■ **EXERCICE COURT**:
Pouvez-vous retranscrire fidèlement le passage de l'extrait proposé compris entre « Rappelez-vous, il y » et « véhémente au changement. », ces deux bornes incluses ?

■ **EXTRAIT PROPOSÉ**:
Rappelez-vous, il y a un an «l’entre-deux-papes » laissait les médias, et aussi à vrai dire tout le monde, abasourdis par la renonciation inédite de Benoît XVI.

Des « prophètes » se sont tout d’un coup levés en foule … Je voudrais revenir sur certaines de ces prophéties rédigées d’ailleurs sur le mode d’une aspiration véhémente au changement.

Je prends le risque de me répéter mais tant pis[1] avec le recul d’un an les propos restent toujours emblématiques de « la névrose obsessionnelle anti papale » qui sévit dans certains médias. Ainsi pouvait-on lire sous la griffe de Solange Bied-Charreton[2] les souhaits suivants, le pape qu’elle appelait de ses vœux (je doute quand même de la sincérité de ses « vœux » d’un nouveau pape !) : « Que le nouveau pape soit différent des autres. Nous voudrions d’un pape qui soit à notre image. Nous voudrions d’un pape à la portée de tous. Un pape si possible moins ancré dans le passé. Un pape assez ouvert pour discuter avec nous, par messagerie instantanée. Un pape pour régler tous nos problèmes de couple. Un pape trendy, qui laisserait un peu la théologie de côté. Un pape qui transforme les églises en espaces de prière et les confessionnaux en espaces détente. Un pape qui se la coule douce. Un pape de tolérance, un pape de résistance. Un pape que tu peux appeler quand  t’as pas le moral. Un pape jeune et fort. Un pape grand et beau. Une image positive, c’est mieux pour faire passer le message. Un pape pas toujours habillé pareil. Un pape qui se prend pas la tête. Ou, mieux, un pape vintage, un pape dans son jus. Un pape customisé, en vitrine. Un pape souriant sur une affiche dans ma cuisine, Un pape qui réinvente, un pape qui redécouvre, un pape qui revisite un peu le modèle papal. Un pape en papier peint, ambiance vide-grenier, qu’on achète d’occasion. Le pape est le meilleur ami de l’homme. »

■ **INFORMATIONS FOURNIES**:
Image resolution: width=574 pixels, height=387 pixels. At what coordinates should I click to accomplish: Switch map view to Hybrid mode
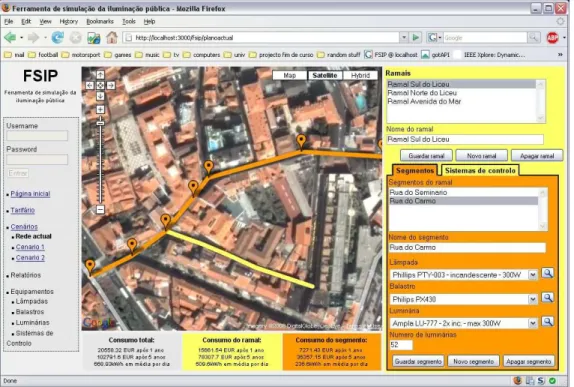click(361, 75)
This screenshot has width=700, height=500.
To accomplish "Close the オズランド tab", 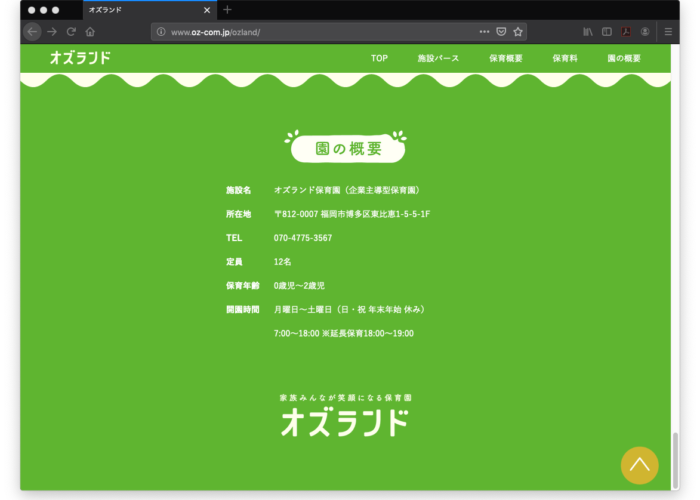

■ **LA SOLUTION**:
Rappelez-vous, il y a un an «l’entre-deux-papes » laissait les médias, et aussi à vrai dire tout le monde, abasourdis par la renonciation inédite de Benoît XVI.

Des « prophètes » se sont tout d’un coup levés en foule … Je voudrais revenir sur certaines de ces prophéties rédigées d’ailleurs sur le mode d’une aspiration véhémente au changement.